Radio call signs are assigned to department members based on factors such as duty assignment, uniformed patrol assignment and/or member identification number. Dispatchers shall identify themselves on the radio with the appropriate station name or number, and identify the department member by his/her call sign. Members should use their call signs when initiating communication with the dispatcher. The use of the call sign allows for a brief pause so that the dispatcher     can acknowledge the appropriate department member. Members initiating communication with other law enforcement or support agencies shall use their entire radio call sign, which includes the department station name or number.



It shall be the responsibility of the Dispatch Center to document all relevant information on calls for service or self-initiated activity. Dispatchers shall attempt to elicit, document and relay as much information as possible to enhance the safety of the member and assist in anticipating conditions that may be encountered at the scene. Desirable information would include, at a minimum:

  • Incident control number.
  • Date and time of request.
  • Name and address of the reporting person, if possible.
  • Type of incident reported.
  • Involvement of weapons, drugs and/or alcohol.
  • Location of incident reported.
  • Identification of members assigned as primary and backup.
  • Time of dispatch.
  • Time of the responding member’s arrival.
  • Time of member’s return to service.
  • Disposition or status of reported incident.



Information that becomes available through the Dispatch Center may be confidential or sensitive in nature. All members of the Dispatch Center shall treat information that becomes known to them as confidential and release that information in accordance with the Protected Information Policy.
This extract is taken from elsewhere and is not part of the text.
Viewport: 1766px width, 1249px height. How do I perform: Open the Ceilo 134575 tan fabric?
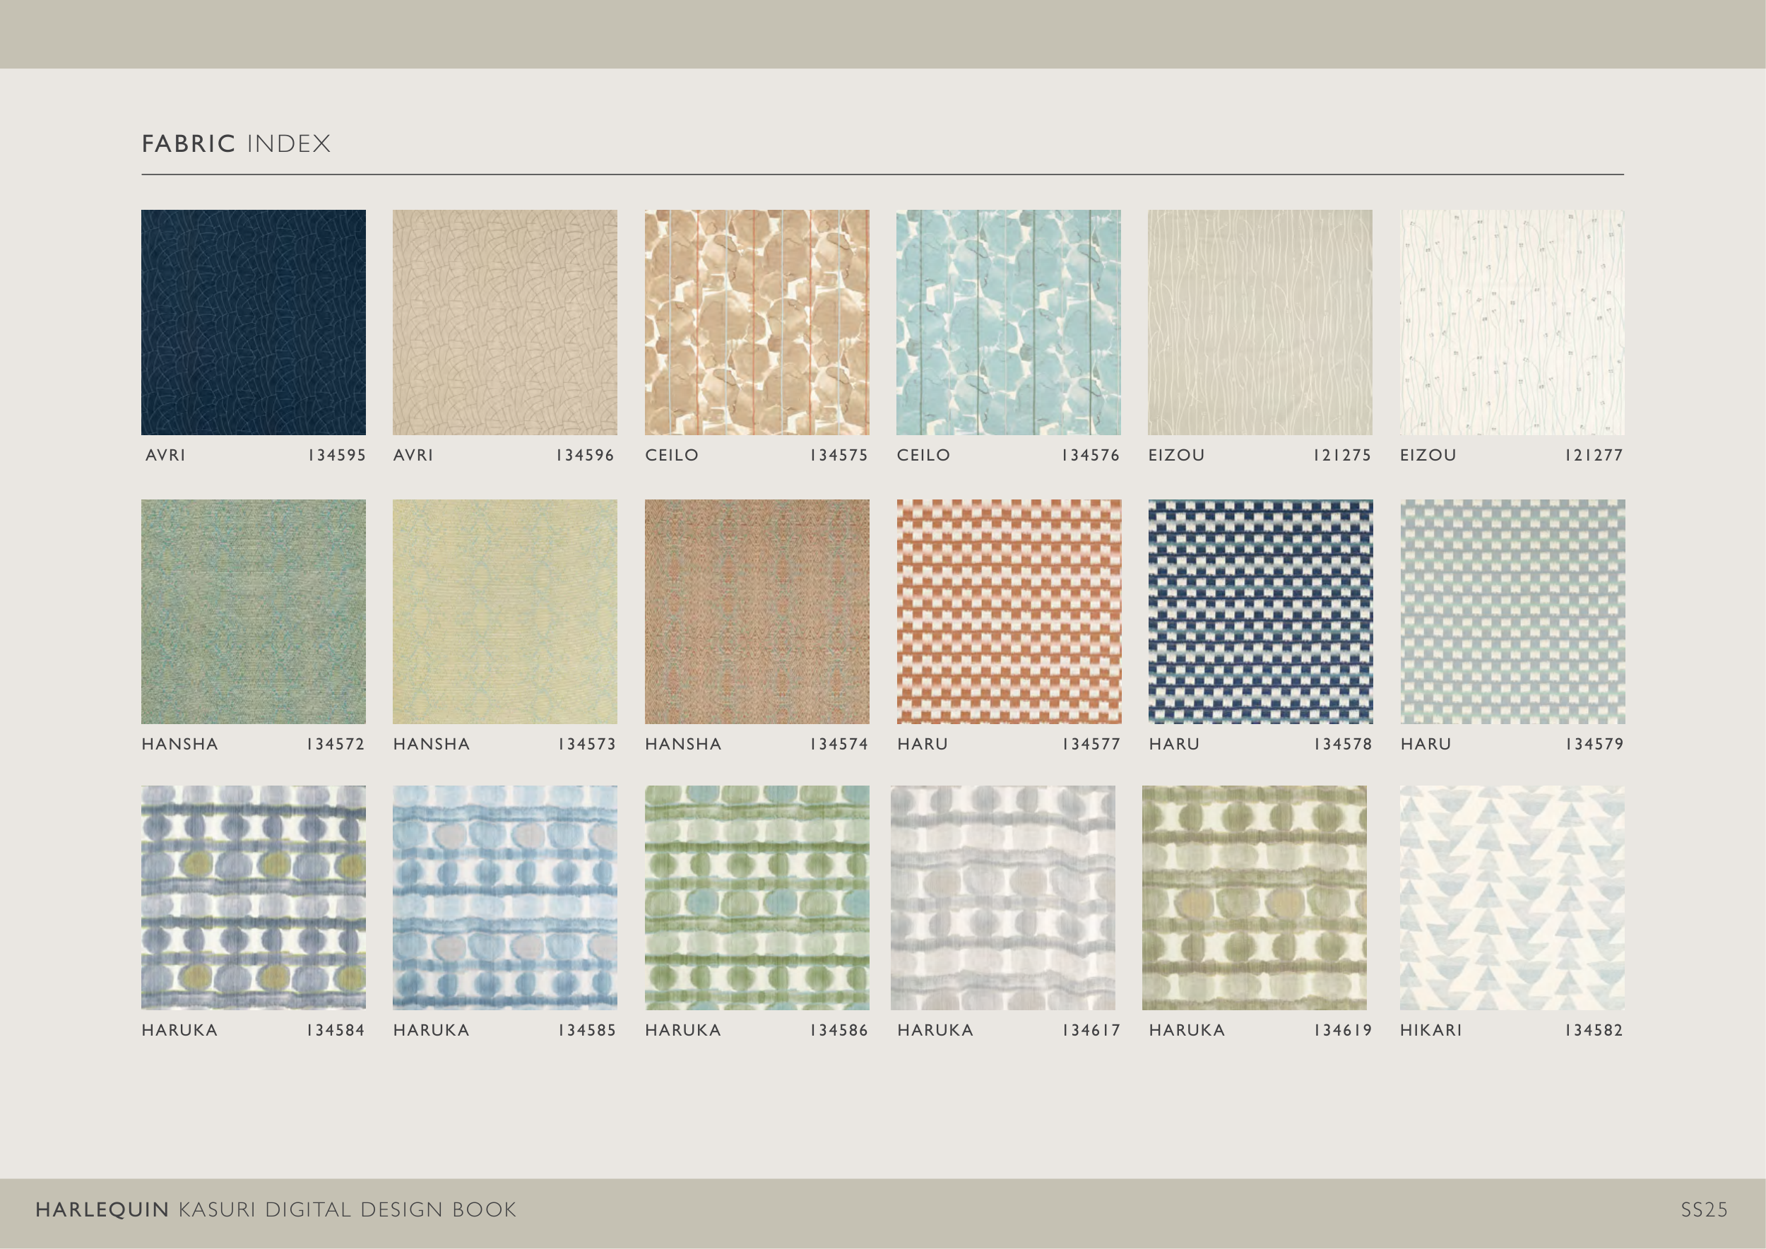[757, 322]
Automated data, such as Department of Motor Vehicle records, warrants, criminal history information, records of internal police files or medical information, shall only be made available to authorized law enforcement personnel. Prior to transmitting confidential information via the radio, an admonishment shall be made that confidential information is about to be broadcast.



Dispatchers shall receive training consistent with minimum standards established by POST (Penal Code § 13510).